▶ [Exercise description]
Keep every line of the data below that has the string "dimensions" and present those lines.

──────── Material for this task

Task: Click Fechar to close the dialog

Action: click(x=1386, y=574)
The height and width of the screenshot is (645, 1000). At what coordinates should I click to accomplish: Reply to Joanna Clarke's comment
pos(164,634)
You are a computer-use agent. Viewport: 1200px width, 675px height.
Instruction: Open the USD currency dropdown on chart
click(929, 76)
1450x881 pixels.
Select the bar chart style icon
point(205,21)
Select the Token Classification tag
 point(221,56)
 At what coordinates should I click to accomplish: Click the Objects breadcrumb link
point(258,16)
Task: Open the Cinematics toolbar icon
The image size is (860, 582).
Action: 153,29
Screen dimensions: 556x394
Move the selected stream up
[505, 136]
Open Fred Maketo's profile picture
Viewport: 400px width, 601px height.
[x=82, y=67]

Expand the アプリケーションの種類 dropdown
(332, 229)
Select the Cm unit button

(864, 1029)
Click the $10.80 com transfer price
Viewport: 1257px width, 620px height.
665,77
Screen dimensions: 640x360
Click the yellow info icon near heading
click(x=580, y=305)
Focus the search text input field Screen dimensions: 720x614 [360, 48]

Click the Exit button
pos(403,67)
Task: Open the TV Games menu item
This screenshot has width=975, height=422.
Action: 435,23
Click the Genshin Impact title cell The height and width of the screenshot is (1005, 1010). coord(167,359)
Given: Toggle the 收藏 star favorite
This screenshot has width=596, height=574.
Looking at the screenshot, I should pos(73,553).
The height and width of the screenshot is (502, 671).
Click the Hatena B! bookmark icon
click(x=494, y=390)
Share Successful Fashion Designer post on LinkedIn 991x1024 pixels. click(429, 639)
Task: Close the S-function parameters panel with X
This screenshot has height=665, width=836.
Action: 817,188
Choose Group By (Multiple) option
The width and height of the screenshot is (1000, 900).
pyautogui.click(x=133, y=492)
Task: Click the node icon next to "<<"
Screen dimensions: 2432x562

────────────────

▶ [Task answer]
Screen dimensions: 556x394
Screen dimensions: 640x360
Focus the search text input field Screen dimensions: 720x614 [360, 48]
Screen dimensions: 2432x562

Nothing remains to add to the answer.